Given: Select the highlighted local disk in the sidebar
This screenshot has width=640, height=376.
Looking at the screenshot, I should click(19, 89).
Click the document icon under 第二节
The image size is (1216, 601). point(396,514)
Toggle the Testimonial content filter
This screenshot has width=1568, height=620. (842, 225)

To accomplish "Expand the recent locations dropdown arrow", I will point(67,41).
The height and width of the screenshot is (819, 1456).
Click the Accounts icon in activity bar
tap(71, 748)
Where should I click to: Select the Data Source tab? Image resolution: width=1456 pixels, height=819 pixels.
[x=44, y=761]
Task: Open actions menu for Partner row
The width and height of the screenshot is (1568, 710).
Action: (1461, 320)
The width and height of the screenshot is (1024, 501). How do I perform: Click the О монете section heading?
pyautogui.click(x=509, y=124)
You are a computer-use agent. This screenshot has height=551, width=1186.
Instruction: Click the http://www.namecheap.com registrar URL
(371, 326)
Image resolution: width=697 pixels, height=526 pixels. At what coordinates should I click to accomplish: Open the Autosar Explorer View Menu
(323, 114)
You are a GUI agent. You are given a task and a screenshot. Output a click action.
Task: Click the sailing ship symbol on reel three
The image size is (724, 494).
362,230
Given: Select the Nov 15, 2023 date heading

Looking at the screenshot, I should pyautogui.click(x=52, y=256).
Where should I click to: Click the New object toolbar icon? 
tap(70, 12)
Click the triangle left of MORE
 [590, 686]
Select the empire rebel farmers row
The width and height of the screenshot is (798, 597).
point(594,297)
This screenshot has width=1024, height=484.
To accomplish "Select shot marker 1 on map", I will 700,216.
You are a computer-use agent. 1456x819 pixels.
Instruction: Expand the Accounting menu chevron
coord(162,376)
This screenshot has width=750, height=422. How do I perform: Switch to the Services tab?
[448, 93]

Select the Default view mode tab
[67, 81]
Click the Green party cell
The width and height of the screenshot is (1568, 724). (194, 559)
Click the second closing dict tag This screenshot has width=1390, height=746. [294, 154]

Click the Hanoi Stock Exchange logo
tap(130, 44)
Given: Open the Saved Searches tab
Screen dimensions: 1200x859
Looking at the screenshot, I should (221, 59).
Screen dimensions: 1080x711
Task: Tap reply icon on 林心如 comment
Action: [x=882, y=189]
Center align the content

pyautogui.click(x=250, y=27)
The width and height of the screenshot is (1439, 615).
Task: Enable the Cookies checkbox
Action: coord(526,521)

————————

# BRIEF
Copy every entry above verbatim, line for line.

# RESULT OF THE EXERCISE
Given: Select the highlighted local disk in the sidebar
This screenshot has width=640, height=376.
Looking at the screenshot, I should click(19, 89).
Click the document icon under 第二节
The image size is (1216, 601). point(396,514)
Toggle the Testimonial content filter
This screenshot has width=1568, height=620. (842, 225)

To accomplish "Expand the recent locations dropdown arrow", I will point(67,41).
The height and width of the screenshot is (819, 1456).
Click the Accounts icon in activity bar
tap(71, 748)
Where should I click to: Select the Data Source tab? Image resolution: width=1456 pixels, height=819 pixels.
[x=44, y=761]
Task: Open actions menu for Partner row
The width and height of the screenshot is (1568, 710).
Action: (1461, 320)
The width and height of the screenshot is (1024, 501). How do I perform: Click the О монете section heading?
pyautogui.click(x=509, y=124)
You are a computer-use agent. This screenshot has height=551, width=1186.
Instruction: Click the http://www.namecheap.com registrar URL
(371, 326)
Image resolution: width=697 pixels, height=526 pixels. At what coordinates should I click to accomplish: Open the Autosar Explorer View Menu
(323, 114)
You are a GUI agent. You are given a task and a screenshot. Output a click action.
Task: Click the sailing ship symbol on reel three
The image size is (724, 494).
362,230
Given: Select the Nov 15, 2023 date heading

Looking at the screenshot, I should pyautogui.click(x=52, y=256).
Where should I click to: Click the New object toolbar icon? 
tap(70, 12)
Click the triangle left of MORE
 [590, 686]
Select the empire rebel farmers row
The width and height of the screenshot is (798, 597).
point(594,297)
This screenshot has width=1024, height=484.
To accomplish "Select shot marker 1 on map", I will 700,216.
You are a computer-use agent. 1456x819 pixels.
Instruction: Expand the Accounting menu chevron
coord(162,376)
This screenshot has width=750, height=422. How do I perform: Switch to the Services tab?
[448, 93]

Select the Default view mode tab
[67, 81]
Click the Green party cell
The width and height of the screenshot is (1568, 724). (194, 559)
Click the second closing dict tag This screenshot has width=1390, height=746. [294, 154]

Click the Hanoi Stock Exchange logo
tap(130, 44)
Given: Open the Saved Searches tab
Screen dimensions: 1200x859
Looking at the screenshot, I should (221, 59).
Screen dimensions: 1080x711
Task: Tap reply icon on 林心如 comment
Action: [x=882, y=189]
Center align the content

pyautogui.click(x=250, y=27)
The width and height of the screenshot is (1439, 615).
Task: Enable the Cookies checkbox
Action: coord(526,521)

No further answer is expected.